ニューズウィーク日本版 / 2025年1月16日 15時52分

一方、イランはBRICSに加盟済みで、やはり中国とロシアが主導する上海協力機構(SCO)の正式メンバーでもある。

それでもシーア派の革命政権であるイラン・イスラム共和国と愛国主義的なスンニ派のサウジアラビア王国との間には根深い確執があり、両者は今も中東での影響力を競い合っている。

サウジ側にはイランの核開発計画加速に対する懸念もある(当のイランは大量破壊兵器の獲得を目指さないと断言している)。

イランのウラン濃縮や遠心分離機製造などを規制する包括的共同作業計画(イラン核合意)は、第1次トランプ政権が18年5月に離脱を表明し、崩壊の危機にある。

サウジも当初は合意に懐疑的だったが、最近の両国関係の変化を受けて、こうした合意の利点を認識するようになった。

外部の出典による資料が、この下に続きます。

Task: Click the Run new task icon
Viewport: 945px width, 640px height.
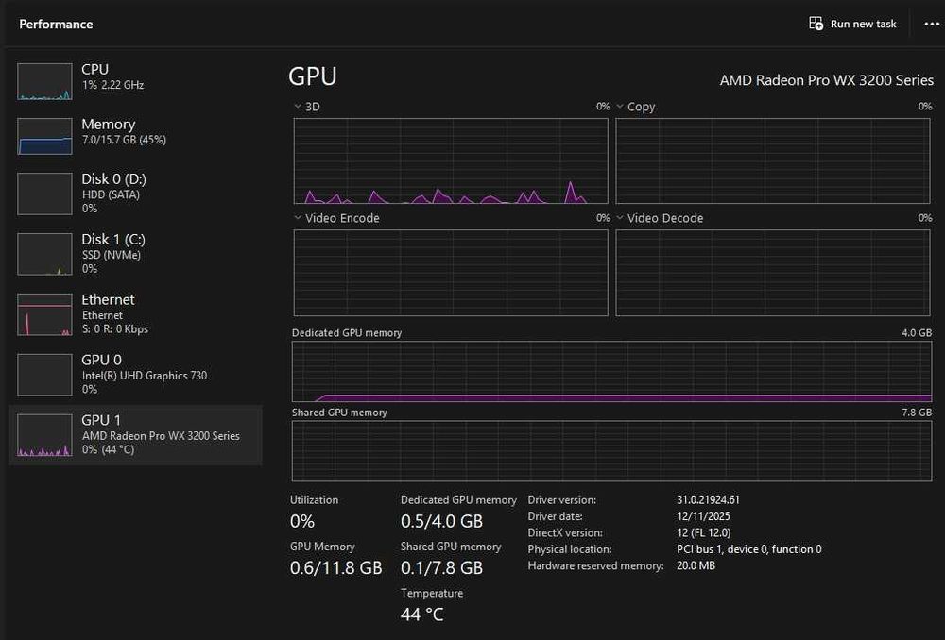Action: coord(816,24)
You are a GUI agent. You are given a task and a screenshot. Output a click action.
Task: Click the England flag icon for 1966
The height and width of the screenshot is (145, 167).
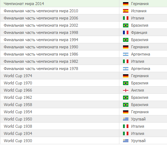click(x=126, y=90)
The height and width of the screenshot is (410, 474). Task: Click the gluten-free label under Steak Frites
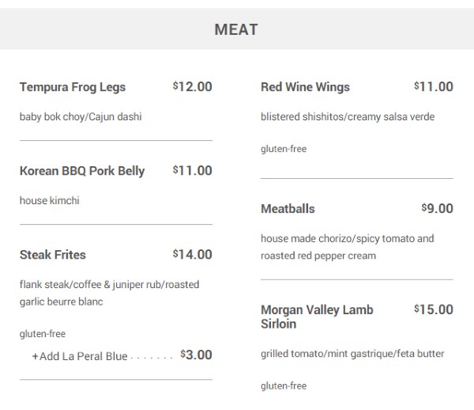[43, 334]
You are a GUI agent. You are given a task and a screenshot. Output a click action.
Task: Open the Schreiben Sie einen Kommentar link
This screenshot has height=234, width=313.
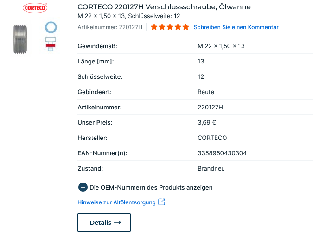point(236,27)
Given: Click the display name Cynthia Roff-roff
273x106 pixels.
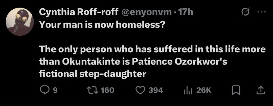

トランプがイラン核合意への姿勢を変える可能性はあると、シュダディは言う。

「中東ではサウジとイランの関係が落ち着きつつある。イランは経済的圧力とイスラエルの攻撃を受けて、かつてない柔軟性を見せ、新たな核合意に関する対話が可能になっている。サウジは今後の交渉で重要な役割を果たすだろう」

イデオロギー的な共通点も

サウジの地政学アナリストでコンサルタントグループ「サウジ・エリート」の代表を務めるモハメド・アルハメドは、「最近のサウジとイランの外交的雪解けは、わが国の外交政策が大きく転換したことを意味する」と本誌に語った。

「イランとの開かれた対話ルートを維持することは、わが国が地域の緊張を管理し、自国の利益にならない紛争に巻き込まれることを避けるのに役立つ。ただし、警戒を怠ってはならない」

「イスラエルとイランとの強硬姿勢は中東情勢を不安定にし、サウジの安全保障を脅かしかねない。サウジは国益を優先して、緊張拡大を抑制し対立ではなく対話を促す均衡の取れたアプローチを提唱すべきだ」

トランプは大統領選で7つの激戦州を全て制してカマラ・ハリス副大統領に圧勝したが、経済・外交の多様化を進める産油国サウジはそれ以上に手ごわい相手かもしれない。

「サウジにはさまざまな選択肢があり、アメリカの優先課題に関係なく国益を追求するだろうと認識することが重要だ。核心的利益が一致しなければアメリカは他の国や社会に急進的な政策を押し付けられないことをサウジは承知している」

それでもイデオロギー的には共通点が多い。トランプの孤立主義的な外交戦略「アメリカ・ファースト」は、サウジの次期国王の改革・愛国主義路線と非常に多くの点で呼応する。